Aleksei Andriunin, founder of Gotbit, has agreed to a plea deal with U.S. prosecutors, limiting his prison time to 24 months for his role in a major crypto market manipulation scheme. The 26-year-old Russian national, extradited from Portugal last month, pleaded guilty to wire fraud and conspiracy to commit market manipulation. Initially facing up to 25 years in prison, he will instead forfeit $23 million in stablecoins tied to his illicit activities, with no additional fines imposed.
Andriunin’s company, Gotbit, was accused of offering fraudulent trading services to crypto projects, inflating token prices and volumes through wash trading. Prosecutors detailed how Gotbit manipulated markets for paying clients, securing listings on platforms like CoinMarketCap. Andriunin had previously admitted in a 2019 interview that his business practices were “not entirely ethical,” acknowledging the use of bot trading to generate fake trading activity.
His case is part of a broader crackdown on crypto market manipulation.
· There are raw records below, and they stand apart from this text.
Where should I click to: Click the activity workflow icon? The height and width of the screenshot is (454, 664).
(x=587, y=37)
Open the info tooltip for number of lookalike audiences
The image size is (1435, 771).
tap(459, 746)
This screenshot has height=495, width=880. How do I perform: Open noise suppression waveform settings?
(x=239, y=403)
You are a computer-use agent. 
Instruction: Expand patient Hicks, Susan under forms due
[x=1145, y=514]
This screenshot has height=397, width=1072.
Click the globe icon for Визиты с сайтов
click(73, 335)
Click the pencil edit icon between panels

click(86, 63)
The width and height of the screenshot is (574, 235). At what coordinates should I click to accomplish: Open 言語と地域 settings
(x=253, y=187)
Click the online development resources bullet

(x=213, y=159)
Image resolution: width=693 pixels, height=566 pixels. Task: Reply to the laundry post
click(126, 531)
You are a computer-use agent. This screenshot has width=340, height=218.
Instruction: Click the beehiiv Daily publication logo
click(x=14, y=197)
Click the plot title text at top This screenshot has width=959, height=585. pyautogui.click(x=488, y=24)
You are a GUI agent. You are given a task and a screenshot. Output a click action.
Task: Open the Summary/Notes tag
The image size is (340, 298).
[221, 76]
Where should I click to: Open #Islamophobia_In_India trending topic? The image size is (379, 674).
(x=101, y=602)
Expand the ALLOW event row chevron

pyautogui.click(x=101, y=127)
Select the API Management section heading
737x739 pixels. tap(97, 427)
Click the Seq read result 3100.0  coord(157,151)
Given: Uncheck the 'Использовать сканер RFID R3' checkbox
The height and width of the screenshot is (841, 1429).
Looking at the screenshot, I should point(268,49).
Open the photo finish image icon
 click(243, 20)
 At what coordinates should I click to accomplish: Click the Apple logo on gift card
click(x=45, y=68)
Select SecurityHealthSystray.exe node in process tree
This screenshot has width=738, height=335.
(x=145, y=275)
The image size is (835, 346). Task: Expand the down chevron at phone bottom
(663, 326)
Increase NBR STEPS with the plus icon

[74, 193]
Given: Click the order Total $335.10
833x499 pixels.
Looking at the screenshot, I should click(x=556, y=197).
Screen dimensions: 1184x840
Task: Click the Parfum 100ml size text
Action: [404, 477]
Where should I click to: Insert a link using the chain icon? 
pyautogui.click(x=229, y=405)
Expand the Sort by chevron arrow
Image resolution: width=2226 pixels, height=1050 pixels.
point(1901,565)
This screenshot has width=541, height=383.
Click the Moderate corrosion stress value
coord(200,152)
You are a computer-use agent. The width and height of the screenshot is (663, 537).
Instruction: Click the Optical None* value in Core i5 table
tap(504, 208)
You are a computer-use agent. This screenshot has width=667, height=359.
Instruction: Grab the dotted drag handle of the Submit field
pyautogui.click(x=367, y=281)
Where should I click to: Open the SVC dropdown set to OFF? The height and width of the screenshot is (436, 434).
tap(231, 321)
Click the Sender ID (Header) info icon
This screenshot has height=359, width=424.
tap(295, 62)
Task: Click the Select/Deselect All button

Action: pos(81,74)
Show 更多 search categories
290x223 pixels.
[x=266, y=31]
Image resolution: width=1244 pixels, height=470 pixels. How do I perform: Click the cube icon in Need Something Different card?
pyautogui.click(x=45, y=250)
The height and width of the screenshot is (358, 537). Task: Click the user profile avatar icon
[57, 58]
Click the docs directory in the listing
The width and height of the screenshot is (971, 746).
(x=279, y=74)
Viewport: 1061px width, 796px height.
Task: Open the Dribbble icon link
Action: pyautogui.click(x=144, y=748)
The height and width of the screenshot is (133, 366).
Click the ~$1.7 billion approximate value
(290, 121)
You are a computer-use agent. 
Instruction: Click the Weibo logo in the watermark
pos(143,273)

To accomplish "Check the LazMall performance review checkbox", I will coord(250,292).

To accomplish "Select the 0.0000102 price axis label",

Alongside Gotbit, U.S. authorities charged several other firms, including CLS Global, MyTrade, and ZMQuant, for similar offenses. The charges signal increased regulatory scrutiny on deceptive trading practices within the crypto industry.
Andriunin’s sentencing date has not been set, but his guilty plea marks a significant moment in the fight against crypto fraud. As regulators tighten oversight, the case underscores the growing risks for firms engaging in price manipulation.